Chronic liver diseases exhibit diverse backgrounds, and it is believed that numerous factors contribute to progression to cancer. To achieve effective prevention of non-viral hepatocellular carcinoma, it is imperative to identify fundamental molecular abnormalities at the patient level. Utilizing cancer-adjacent liver tissues obtained from hepatocellular carcinoma patients (chronic liver disease), we conducted RNA-Seq and metabolome analyses. In the chronic liver disease cohort, upregulation of inflammation-associated signals was observed, concomitant with accumulation of acylcarnitine and fatty acid and depletion of NADP+, gamma-tocopherol, and dehydroisoandrosterone-3-sulfate-1 (DHEAS).
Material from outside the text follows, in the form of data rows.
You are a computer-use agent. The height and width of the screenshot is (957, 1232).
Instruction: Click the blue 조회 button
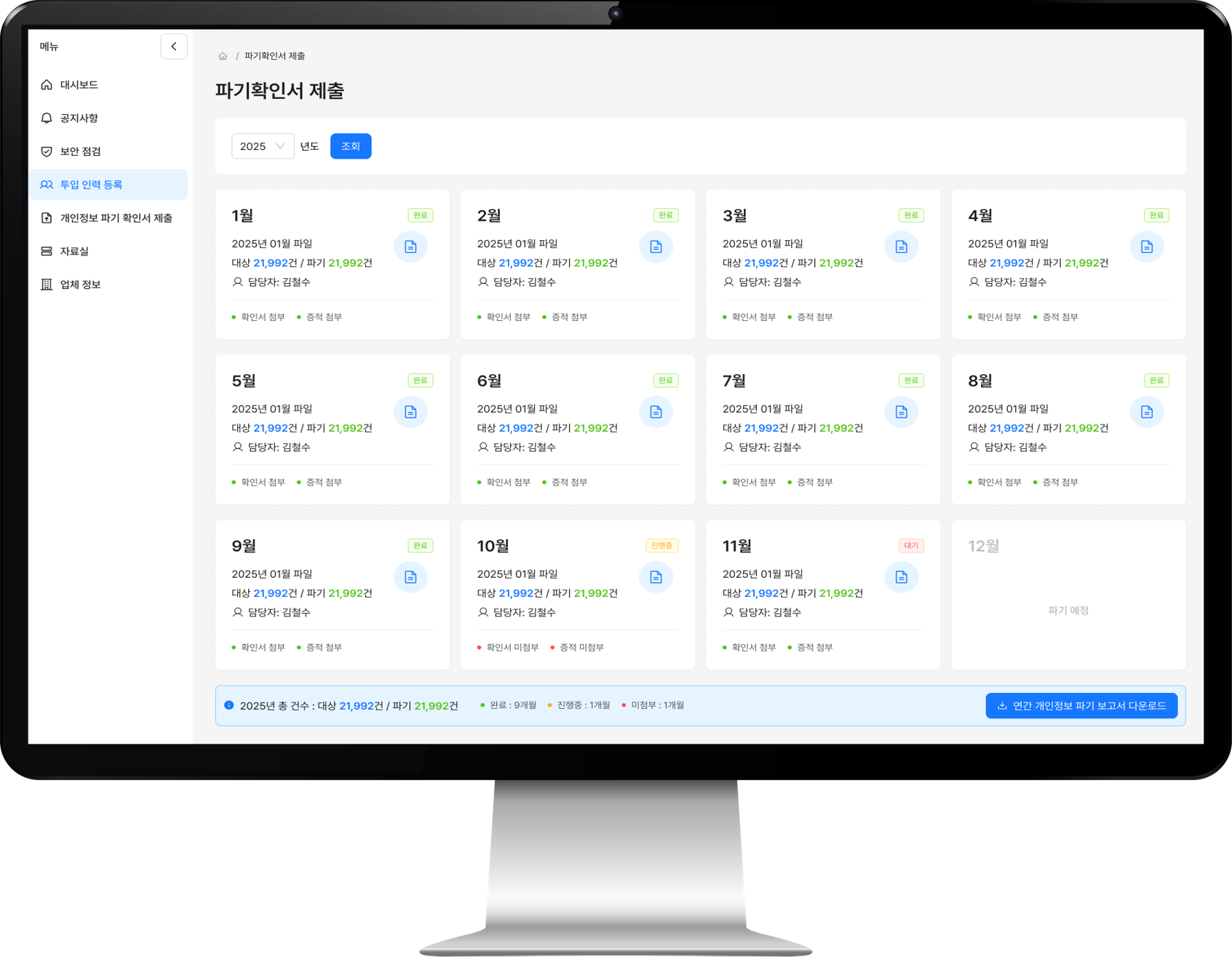350,146
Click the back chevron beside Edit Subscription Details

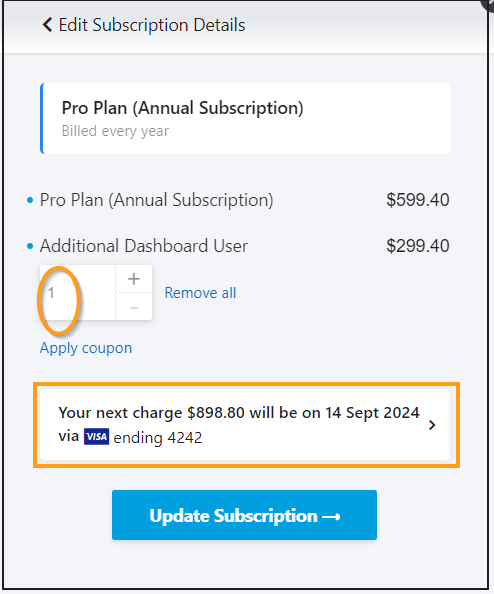tap(47, 25)
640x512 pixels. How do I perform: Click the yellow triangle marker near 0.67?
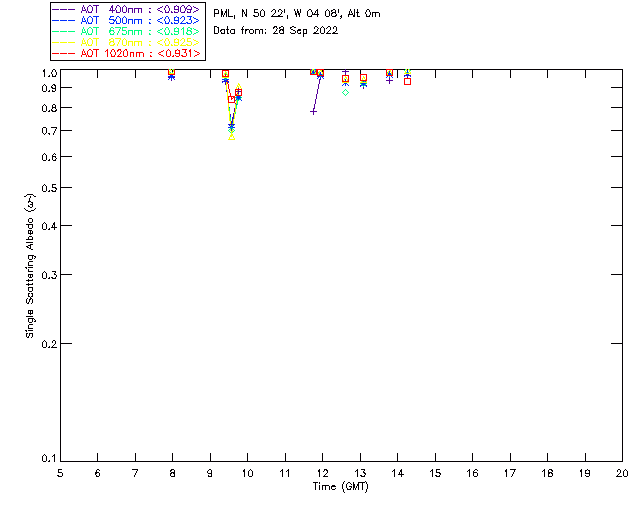tap(231, 137)
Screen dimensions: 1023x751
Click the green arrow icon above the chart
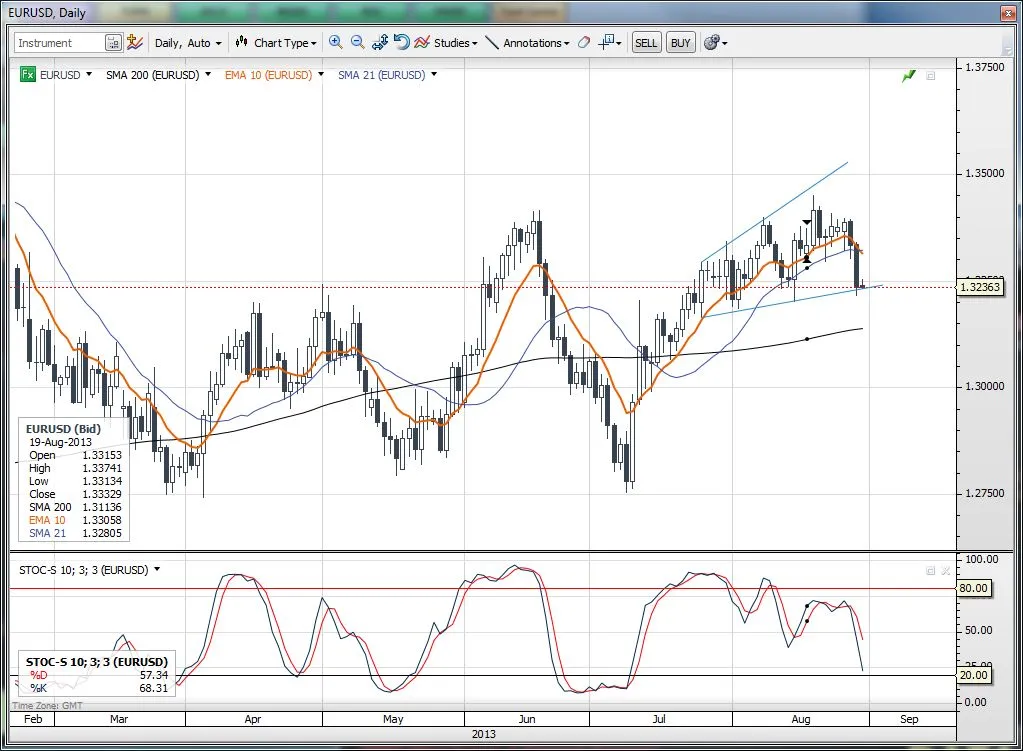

To minimize heterogeneity, we performed multi-omics clustering, successfully categorizing the chronic liver disease cases into two distinct subtypes. Subtype 1 demonstrated elevated inflammatory levels, whereas Subtype 2 included a disproportionately high proportion of elderly cases. Furthermore, RNA-Seq analysis revealed upregulation of inflammatory signals in Subtype 1, while both subtypes exhibited downregulation of fatty acid metabolism. Metabolome analysis indicated a tendency of increased acylcarnitine levels in Subtype 1 and augmented fatty acid accumulation in Subtype 2. Validation of differentially expressed genes using the Gene Expression Omnibus (GEO) dataset revealed the potential for amelioration through supplementation with antioxidants such as epigallocatechin gallate (ECGC). Overall design: RNAseq analysis was performed using liver tissue adjacent to cancer from 56 patients with hepatocellular carcinoma (chronic liver disease) and liver tissue from 13 patients without hepatocellular carcinoma as controls.